Early observations and pilot data that first suggested a new direction
The TICORA study in 2004 established the treat-to-target paradigm for rheumatoid arthritis. Among 111 patients with active RA for less than 5 years, intensive management with monthly disease activity monitoring and protocolized treatment escalation achieved remission in 65% versus 16% with routine care (p<0.0001). The mean DAS improvement was -3.5 versus -1.9 (p<0.0001). This demonstrated that the strategy of tight control mattered as much as the specific drugs used, fundamentally reshaping RA management principles.

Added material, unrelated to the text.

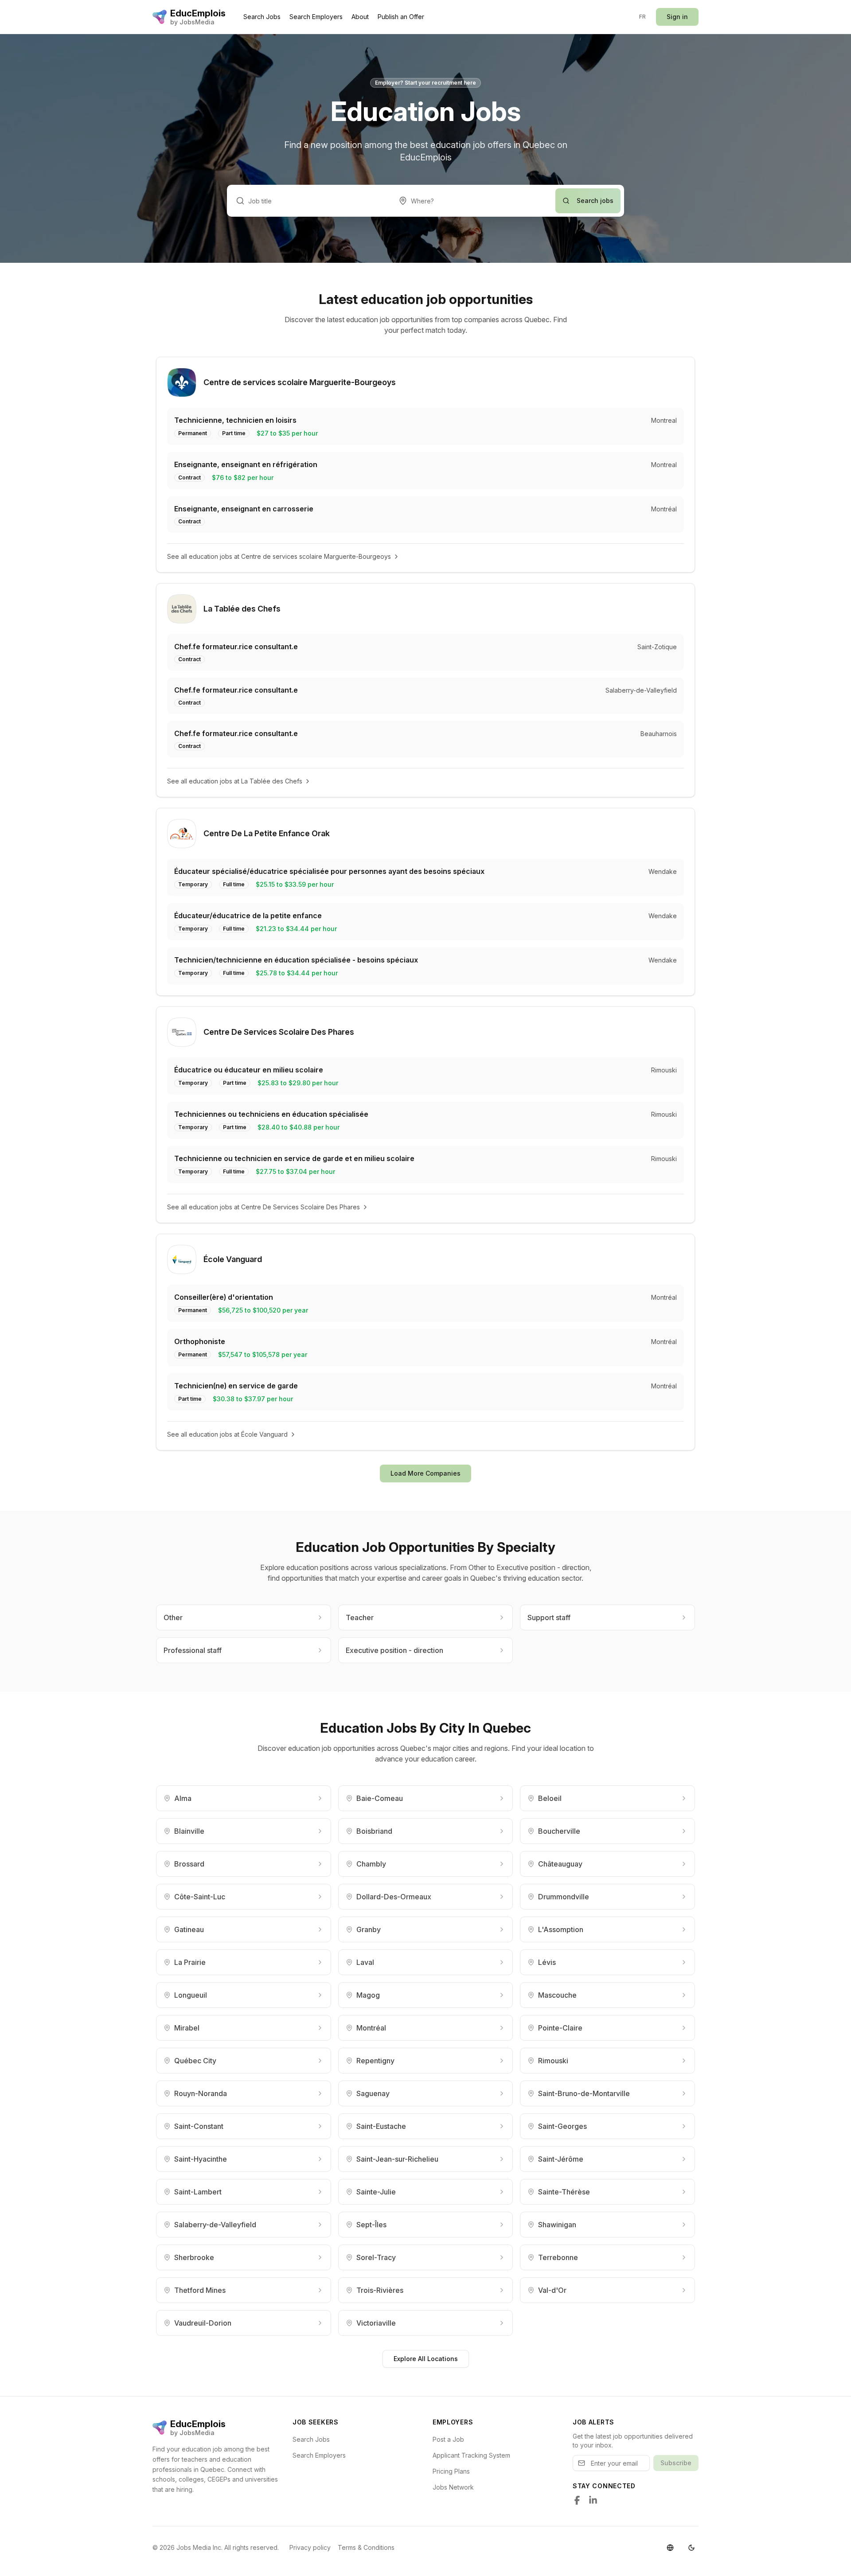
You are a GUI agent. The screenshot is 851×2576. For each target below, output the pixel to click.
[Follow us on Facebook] (577, 2500)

Landmark RCTs and pivotal trials that established the evidence base
The BeSt trial compared four treatment strategies in 508 patients with early RA: sequential monotherapy, step-up combination, initial combination with high-dose prednisone, or initial combination with infliximab. Initial combination therapy (groups 3 and 4) produced earlier functional improvement and less radiographic damage at 1 year than sequential or step-up approaches, demonstrating the superiority of early aggressive combination therapy. The 10-year follow-up showed sustained benefits of initial combination approaches, embedding the principle of early, aggressive treatment in RA management.
Follow-up studies, subgroup analyses, and real-world validation
The ORAL Surveillance trial introduced a critical safety dimension to treatment strategy. This FDA-mandated trial randomized 4,362 RA patients aged ≥50 with cardiovascular risk factors to tofacitinib (JAK inhibitor) 5 mg or 10 mg versus a TNF inhibitor. Tofacitinib failed to demonstrate noninferiority for MACE (HR 1.33; 95% CI 0.91-1.94) and showed significantly increased cancer risk (HR 1.48; 95% CI 1.04-2.09). This trial reshaped JAK inhibitor positioning, leading to FDA label changes and EMA restrictions limiting JAK inhibitors to patients who have failed biologic DMARDs.

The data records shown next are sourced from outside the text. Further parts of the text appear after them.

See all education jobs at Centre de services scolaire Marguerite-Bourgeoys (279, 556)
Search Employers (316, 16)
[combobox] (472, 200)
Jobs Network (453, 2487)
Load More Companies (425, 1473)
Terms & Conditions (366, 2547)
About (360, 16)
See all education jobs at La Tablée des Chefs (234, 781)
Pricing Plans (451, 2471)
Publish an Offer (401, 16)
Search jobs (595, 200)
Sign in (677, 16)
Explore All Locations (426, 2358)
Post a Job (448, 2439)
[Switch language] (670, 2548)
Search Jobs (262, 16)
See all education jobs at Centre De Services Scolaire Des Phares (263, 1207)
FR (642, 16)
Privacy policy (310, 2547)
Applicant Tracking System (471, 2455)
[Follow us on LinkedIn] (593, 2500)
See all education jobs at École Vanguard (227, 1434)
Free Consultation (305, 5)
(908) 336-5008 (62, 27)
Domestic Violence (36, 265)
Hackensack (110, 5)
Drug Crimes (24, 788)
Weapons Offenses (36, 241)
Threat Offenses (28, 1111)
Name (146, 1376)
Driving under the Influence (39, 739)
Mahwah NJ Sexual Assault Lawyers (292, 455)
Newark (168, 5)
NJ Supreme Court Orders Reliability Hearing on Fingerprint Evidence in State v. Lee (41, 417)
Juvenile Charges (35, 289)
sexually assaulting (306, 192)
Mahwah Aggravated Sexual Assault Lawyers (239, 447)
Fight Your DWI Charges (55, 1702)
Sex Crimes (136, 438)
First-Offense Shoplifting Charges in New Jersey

Integration into clinical practice guidelines and recommendations
ACR/EULAR guidelines embed the treat-to-target principle with methotrexate as first-line DMARD, escalation to biologic or targeted synthetic DMARDs if the treatment target (remission or low disease activity) is not achieved within 3-6 months, and safety-stratified selection of advanced therapies. Post-ORAL Surveillance, JAK inhibitors are generally positioned after failure of biologic DMARDs, particularly in patients over 65 or with cardiovascular risk factors.
EULAR
Treat-to-target with methotrexate first-line; escalation to biologics or targeted synthetics if target not met; JAK inhibitors after biologic failure given safety signals
ACR
Methotrexate first-line; biologic or targeted DMARD if inadequate response; strong recommendation for treat-to-target strategy
Now
Current standard of care and ongoing research directions
RA treatment strategy integrates three principles: (1) tight-control treat-to-target with regular disease activity monitoring; (2) early aggressive therapy, including combination approaches for high-risk patients; and (3) safety-informed drug selection, particularly the positioning of JAK inhibitors after ORAL Surveillance. The therapeutic landscape includes multiple biologic classes and targeted synthetic DMARDs, enabling personalized treatment. Biomarker-guided therapy selection and drug-free remission remain active research areas.
Treat-to-target involves setting a specific disease activity target (remission or low disease activity), monitoring with validated composite measures every 1-3 months, and systematically escalating therapy if the target is not met within 3-6 months. The TICORA study showed this approach achieved 65% remission vs 16% with routine care.
Why are JAK inhibitors restricted after the ORAL Surveillance trial?+
ORAL Surveillance (4,362 patients) showed tofacitinib did not meet noninferiority vs TNF inhibitors for cardiovascular events (HR 1.33) and was associated with increased cancer risk (HR 1.48; 95% CI 1.04-2.09). Regulatory agencies now restrict JAK inhibitors to patients who have failed biologic DMARDs, particularly those over 65 or with cardiovascular risk factors.